「ハリウッドにアジアを紹介した男」があの日本映画のリメイクで炎上 人種差別と映画産業の現実

    ハリウッドにJホラーのブームをもたらしたプロデューサー、ロイ・リー。彼がアジアに注目したのには、ある意外な理由があった。

    「ハリウッドにアジアを紹介した」「リメイクの王」と呼ばれる男がいる。

    ロイ・リー。

    日本などアジア作品のリメイク映画を作ってきた映画プロデューサーだ。アジア映画への関心が低かった時代に、ホラー映画『リング』『呪怨』などのリメイクで成功した。

    日本映画のハリウッドでの人気に貢献した男が、今、日本原作のリメイク映画で批判を浴びている。なぜか。BuzzFeed Newsはロサンゼルスのリーのオフィスで話を聞いた。

    リメイクに対する「今までなかった批判」

    インタビューの場に現れたリーは、爽やかな笑顔を見せ、力強く握手をしてきた。そして、心から驚いているというような表情で、こう言った。

    「今までなかった批判に、びっくりしている」

    リーがプロデュースを手がけている、2017年8月25日にNetflixで配信される実写版『Death Note/デスノート』についてだ。

    オリジナルは、大場つぐみと小畑健による日本の人気マンガ「DEATH NOTE(デスノート)」。Netflixでのリメイク映画の予告編が公開されると、配役に関する批判が巻き起こった。

    日本のマンガにも関わらず、主役が白人。他の配役も白人中心であることが理由だった。"ホワイト・ウォッシング" だと非難の声が上がった。

    ホワイト・ウォッシングの長い歴史

    ホワイト・ウォッシングは直訳すると、白く洗浄すること。映画や舞台などの配役で、白人が非白人の役を演じることを意味する。つい最近の現象ではなく、ハリウッドで映画が作られ始めた初期の1900年代前半から存在していた。

    アフリカ系アメリカ人やアジア人などに見せかけるように、顔を黒塗りしたり、義歯をつけて出っ歯にしたり、白人俳優が外見を 変えて演じる映画が少なくなかった。

    『ティファニーで朝食を』でミッキー・ルーニーが演じる日系アメリカ人、ユニオシもその一人だ。

    メガネ、つり目に出っ歯。
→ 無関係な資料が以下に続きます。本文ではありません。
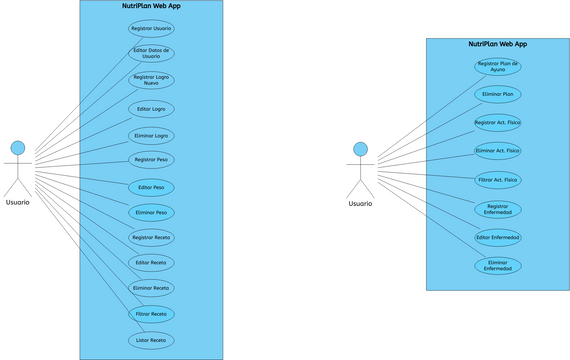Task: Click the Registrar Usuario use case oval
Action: coord(151,28)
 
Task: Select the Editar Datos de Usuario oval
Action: coord(151,54)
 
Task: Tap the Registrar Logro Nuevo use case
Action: coord(151,80)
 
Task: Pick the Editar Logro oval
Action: coord(151,108)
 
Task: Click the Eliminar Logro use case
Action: coord(151,135)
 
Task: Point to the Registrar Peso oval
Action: coord(151,160)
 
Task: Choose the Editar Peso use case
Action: coord(151,187)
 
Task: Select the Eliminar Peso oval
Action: coord(151,212)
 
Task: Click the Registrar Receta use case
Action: coord(151,238)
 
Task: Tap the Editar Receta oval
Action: coord(151,263)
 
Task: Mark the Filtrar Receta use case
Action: coord(151,314)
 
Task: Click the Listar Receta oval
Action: coord(151,340)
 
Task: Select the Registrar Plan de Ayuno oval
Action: coord(497,66)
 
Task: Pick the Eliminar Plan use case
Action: coord(497,94)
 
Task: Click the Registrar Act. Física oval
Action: coord(497,122)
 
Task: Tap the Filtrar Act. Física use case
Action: coord(497,180)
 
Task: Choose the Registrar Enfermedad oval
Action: coord(497,209)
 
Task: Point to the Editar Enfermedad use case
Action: coord(497,237)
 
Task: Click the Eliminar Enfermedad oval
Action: coord(497,266)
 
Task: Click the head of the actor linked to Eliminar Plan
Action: coord(360,149)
これが当時の日本人に対する典型的なステレオタイプだった。

    The Huffington Postによると、ホワイト・ウォッシングに対するメディアの批判が現れるようになったのは、1960年代。例えば、1965年に公開された映画『オセロ』は、白人が顔を黒く塗って黒人の役を演じていたことで非難の対象となった。

    非白人が40%でも主演は13.6%

    そして現在。1900年代と比べて、映画のジャンルやキャストの多様性がはるかに豊富になったハリウッドだが、ホワイト・ウォッシング批判は絶えない。

    アメリカの非白人の人口は約40%を占めている。しかし、カリフォルニア大学ロサンゼルス校(UCLA)の統計によると、ハリウッドの非白人の主演は13.6%(2015年)とごくわずかだ。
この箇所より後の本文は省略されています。